* _TASK TO CARRY OUT_:
Your copy should match the entries exactly, with no images carried over.

(DATA begins)

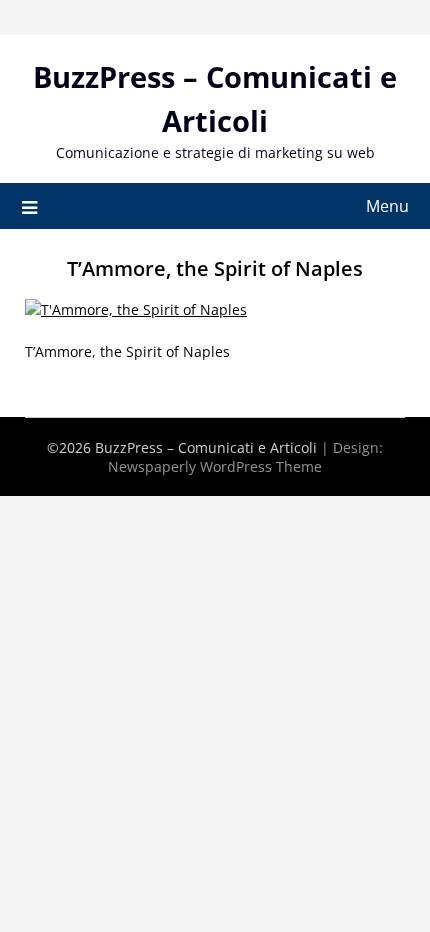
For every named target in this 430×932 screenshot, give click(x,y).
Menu (387, 206)
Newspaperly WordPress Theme (215, 466)
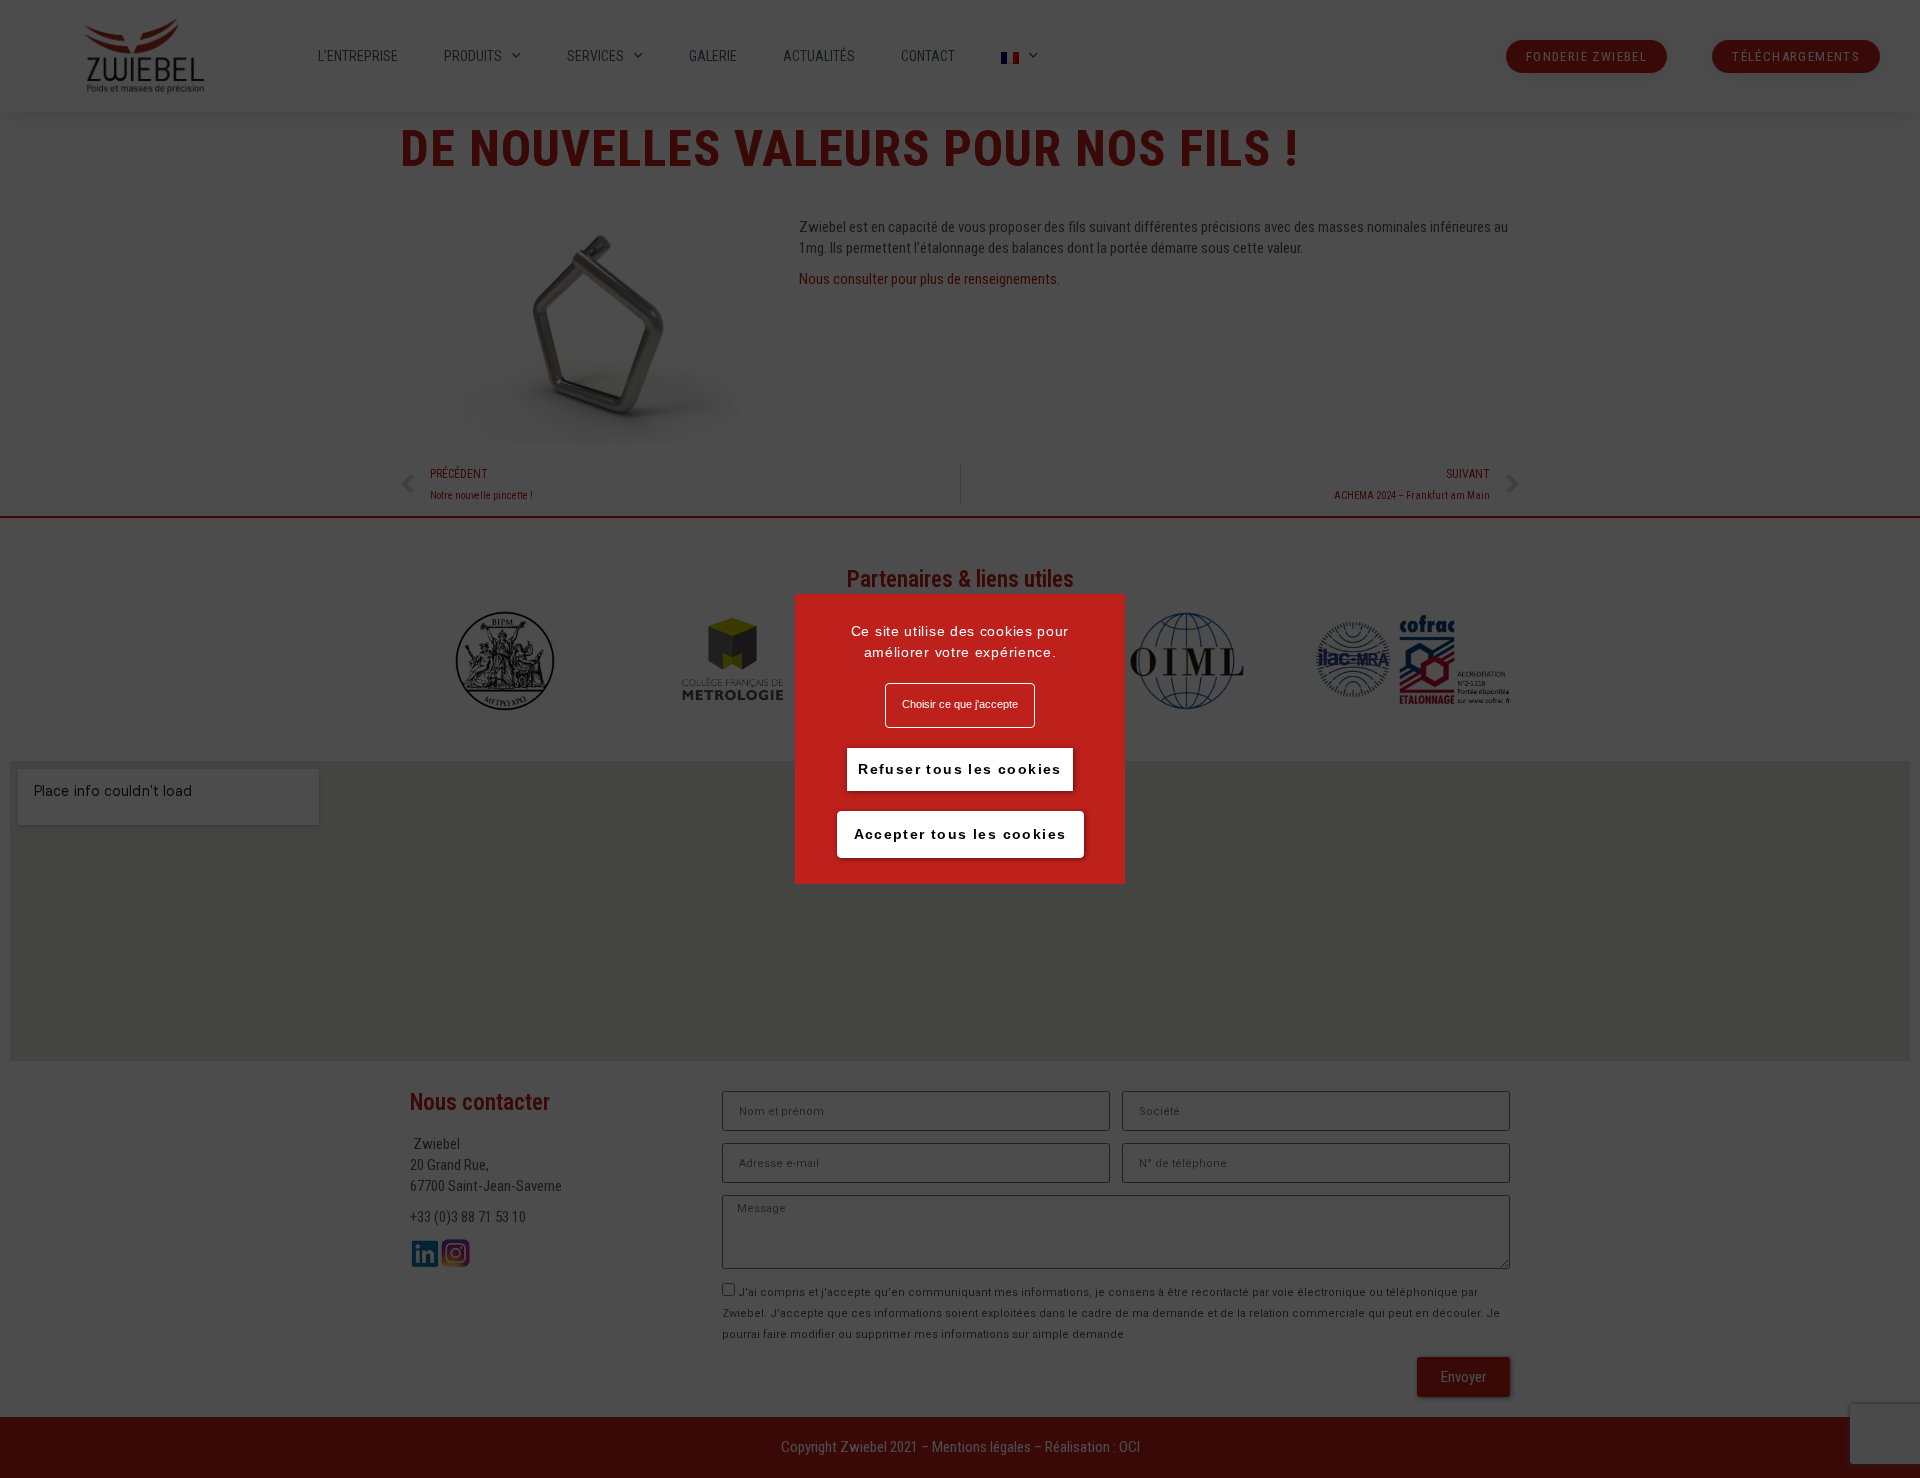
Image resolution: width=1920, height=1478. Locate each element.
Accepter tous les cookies (960, 834)
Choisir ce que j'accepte (960, 704)
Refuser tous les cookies (960, 769)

(DATA ends)

* _TASK RESULT_:
For every named target in this 430×932 screenshot, give click(x,y).
Menu (387, 206)
Newspaperly WordPress Theme (215, 466)
Image resolution: width=1920, height=1478. Locate each element.
Accepter tous les cookies (960, 834)
Choisir ce que j'accepte (960, 704)
Refuser tous les cookies (960, 769)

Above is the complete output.